Bevor wir morgen unseren Mietwagen schnappen und Windhoek endlich Richtung Botsuana verlassen, hier ein kurzes Update, wo wir uns in den letzten Tagen seit Moshi rumgetrieben haben:

 

Direkt nach der Kili-Besteigung goennten wir uns keine Ruhe, diese wollten wir dann erst auf Sansibar geniessen. Also den naechsten Tag 9,5 Stunden im Bus gehockt und ab nach Dar es Salam.  Wir hatten anfangs noch die Hoffnung, am selben Tag die Faehre auf die Insel zu erwischen, waren wir statt dessen erst bei Einbruch der Dunkelheit in Dar. Und Dar ist eine der schlechtesten Orte, um als Weisser Auslaender nachts durch die Strassen zu spazieren. Zumal wir noch keine Unterkunft hatten. Dies stellte sich bis dahin als kein Problem dar, allerdings merkten wir in Dar, was es bedeutet, in der Hochsaison zu reisen. Die ersten 4 Hostels stellten sich als ausgebucht heraus. Gluecklicherweise kannte unser Taxifahrer eine Absteige in unserem Preisniveau, die nicht im Lonely Planet steht und brachte uns und ein Daenisches Paerchen, die das gleiche Problem hatten, dort hin.

Den naechsten Tag ging es dann ohne Fruehstueck direkt auf die Faehre, um die Insel zu erobern. Den Trasfer zu unserem Hotel im Norden verbanden wir mit einer ueberteuerten City- und Spicetour, aber wir waren recht froh, uns um nichts kuemmern zu muessen.

Unser Hotel war traumhaft, genau wie der Strand und alles drum herum.
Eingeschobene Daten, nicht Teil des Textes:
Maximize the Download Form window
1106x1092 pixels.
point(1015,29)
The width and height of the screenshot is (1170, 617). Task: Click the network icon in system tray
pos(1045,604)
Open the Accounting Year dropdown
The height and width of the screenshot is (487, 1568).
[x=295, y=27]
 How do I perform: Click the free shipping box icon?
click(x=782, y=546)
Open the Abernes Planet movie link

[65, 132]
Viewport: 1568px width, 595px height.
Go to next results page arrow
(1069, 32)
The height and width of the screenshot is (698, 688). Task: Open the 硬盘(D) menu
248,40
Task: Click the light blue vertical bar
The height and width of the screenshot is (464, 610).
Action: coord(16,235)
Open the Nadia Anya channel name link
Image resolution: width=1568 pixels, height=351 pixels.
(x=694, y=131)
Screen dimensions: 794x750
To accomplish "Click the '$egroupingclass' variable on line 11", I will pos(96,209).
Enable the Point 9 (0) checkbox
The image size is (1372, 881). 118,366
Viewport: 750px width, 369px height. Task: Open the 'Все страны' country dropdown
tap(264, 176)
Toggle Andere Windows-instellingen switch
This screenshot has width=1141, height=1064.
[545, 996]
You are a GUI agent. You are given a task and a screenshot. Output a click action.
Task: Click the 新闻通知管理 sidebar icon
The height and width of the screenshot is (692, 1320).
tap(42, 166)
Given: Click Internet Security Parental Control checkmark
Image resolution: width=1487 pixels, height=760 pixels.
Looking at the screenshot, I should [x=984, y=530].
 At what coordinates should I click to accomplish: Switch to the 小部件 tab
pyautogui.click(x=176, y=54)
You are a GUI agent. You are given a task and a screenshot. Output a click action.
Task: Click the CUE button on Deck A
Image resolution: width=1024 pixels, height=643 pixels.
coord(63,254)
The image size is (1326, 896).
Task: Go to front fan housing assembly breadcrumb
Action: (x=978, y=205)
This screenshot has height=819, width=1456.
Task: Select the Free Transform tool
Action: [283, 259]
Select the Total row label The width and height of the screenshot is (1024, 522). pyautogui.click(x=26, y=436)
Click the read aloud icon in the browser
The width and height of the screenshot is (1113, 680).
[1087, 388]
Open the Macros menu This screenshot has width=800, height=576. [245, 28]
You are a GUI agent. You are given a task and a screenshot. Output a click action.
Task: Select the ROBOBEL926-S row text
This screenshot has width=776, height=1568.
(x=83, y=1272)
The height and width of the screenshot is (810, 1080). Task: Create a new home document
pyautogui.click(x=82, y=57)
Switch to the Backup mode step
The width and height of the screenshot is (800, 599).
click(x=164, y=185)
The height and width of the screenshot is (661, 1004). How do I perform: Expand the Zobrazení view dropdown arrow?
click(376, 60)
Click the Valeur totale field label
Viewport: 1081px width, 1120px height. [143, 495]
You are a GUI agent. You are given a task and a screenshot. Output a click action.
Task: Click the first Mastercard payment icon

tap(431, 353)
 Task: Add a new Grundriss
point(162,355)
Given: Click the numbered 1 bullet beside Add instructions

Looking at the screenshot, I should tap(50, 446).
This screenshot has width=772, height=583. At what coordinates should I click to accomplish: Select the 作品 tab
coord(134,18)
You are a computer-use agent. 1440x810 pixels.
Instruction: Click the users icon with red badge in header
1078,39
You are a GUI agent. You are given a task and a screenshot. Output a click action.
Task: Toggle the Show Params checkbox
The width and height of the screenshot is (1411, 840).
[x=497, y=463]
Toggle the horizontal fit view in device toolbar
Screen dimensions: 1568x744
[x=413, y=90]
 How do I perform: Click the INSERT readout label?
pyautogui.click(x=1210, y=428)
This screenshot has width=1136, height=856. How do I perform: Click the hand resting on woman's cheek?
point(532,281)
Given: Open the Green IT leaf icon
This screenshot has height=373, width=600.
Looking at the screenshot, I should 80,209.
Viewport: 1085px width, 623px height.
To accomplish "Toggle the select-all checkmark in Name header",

Allerdings waren wir von den Warnungen unseres Reisefuehrers ein wenig irritiert, der Nungwi als das Ibiza Afrikas mit naechtelangen Parties und Alkoholexzessen incl. leichter Maedchen beschrieben hat. Entweder war der Autor noch nie auf Ibiza oder es hat sich in den letzten Monaten so einiges geaendert. Auf jeden Fall gab es super Standbars, tropische Cocktails und leckersten frischen Fisch und Seafood.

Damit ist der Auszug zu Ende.